Note: In hindsight, pre-World War II defense spending is considered by most historians to have been almost disastrously low. We can reduce defense spending, but do we consider today’s world to be so much friendlier than it was 70 years ago that we are comfortable cutting it in half?
G. Means Test Social Security and Medicare Benefits
Let’s assume we could reduce Social Security and Medicare spending by 20% through a means test which would deny benefits to a significant portion of our senior citizens.
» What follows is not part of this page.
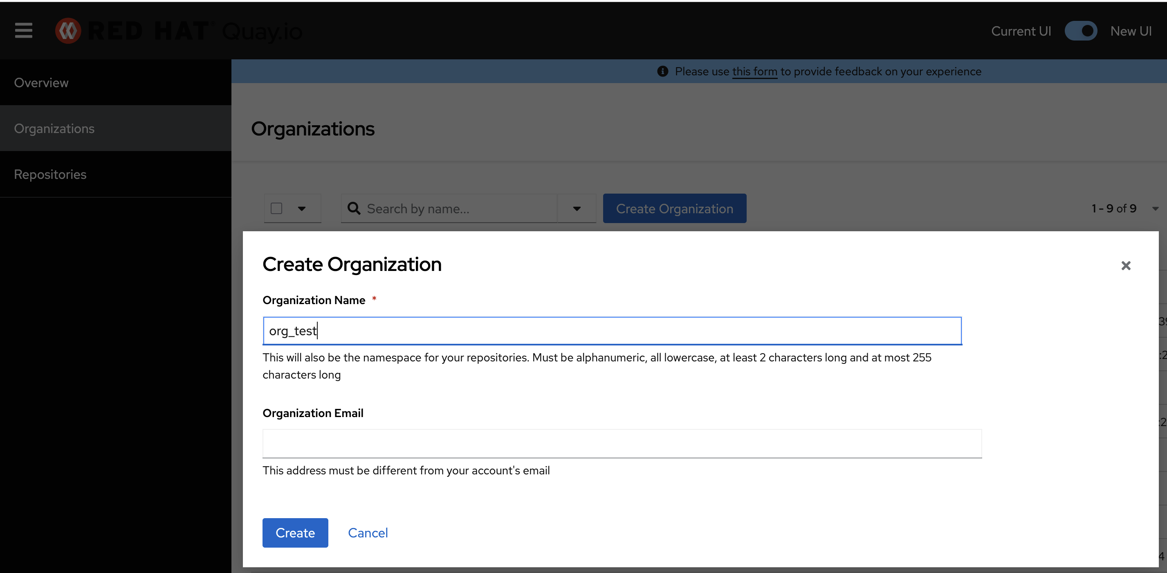This screenshot has height=573, width=1167.
Task: Open the search filter dropdown
Action: (576, 209)
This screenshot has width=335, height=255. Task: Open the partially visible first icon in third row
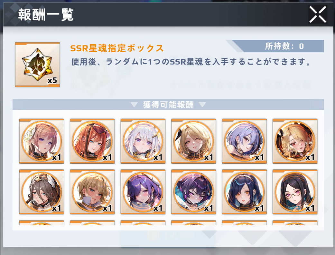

The Federal Debt would reach 100% of GDP in 2029, six years later than it would without means testing. By 2050, it would reach 223%.
Changing Social Security and Medicare from an entitlement to a welfare program will slow the growth of the Debt, but it won’t stop it, let alone reverse it. And if contributors to these programs aren’t entitled to benefits, shouldn’t those government workers currently exempt from Social Security taxes also be required to contribute their fair share?
H. Collect Social Security Taxes On All Earned Income
Medicare taxes are withheld on all earned income, but Social Security taxes are only withheld on earned income up to a ceiling. The 2010 ceiling was $106,800.
If the ceiling had been removed and Social Security taxes were withheld on all income, receipts would have increased by an average of 23.6% over the past 10 years.
If we remove the ceiling and project that magnitude of increase into the future, it would add about 1.1% of GDP to revenues. This would only delay the point at which Debt reaches 100% of GDP by 3 years - from 2023 to 2026. This assumes there is zero corresponding increase in benefits for those who pay the additional taxes.
J. Stop Adjusting the Alternate Minimum Tax for Inflation
The Alternative Minimum Tax (AMT) was initially put in place in 1970 to ensure that the richest tax payers incur a higher tax liability than the amount calculated via the regular tax code. The original law was not indexed for inflation, so over time more and more middle-class taxpayers were required to pay the AMT. To minimize the impact on the middle class, Congress usually passes a bill each year to adjust the AMT for inflation.
If Congress stops manually indexing the AMT for inflation in 2010, by 2035 roughly 45 percent of the nation’s household will be subject to the AMT versus the 3% in 2010. The Debt will still reach 100% of GDP by 2026 and 252% by 2050.
F. Increase the Social Security Retirement Age
The minimum age to collect full Social Security benefits today is 66. Between 2021 and 2027 it will rise steadily to 67 years of age.
What if we raised the age of eligibility for full benefits by one year per year starting in 2015 until it reaches 70 in 2018?
That would reduce overall spending by about 1% of GDP per year which would only delay the point at which the Debt reaches 100% of GDP by two years - from 2023 to 2025. By 2050 the Debt would grow to 282%.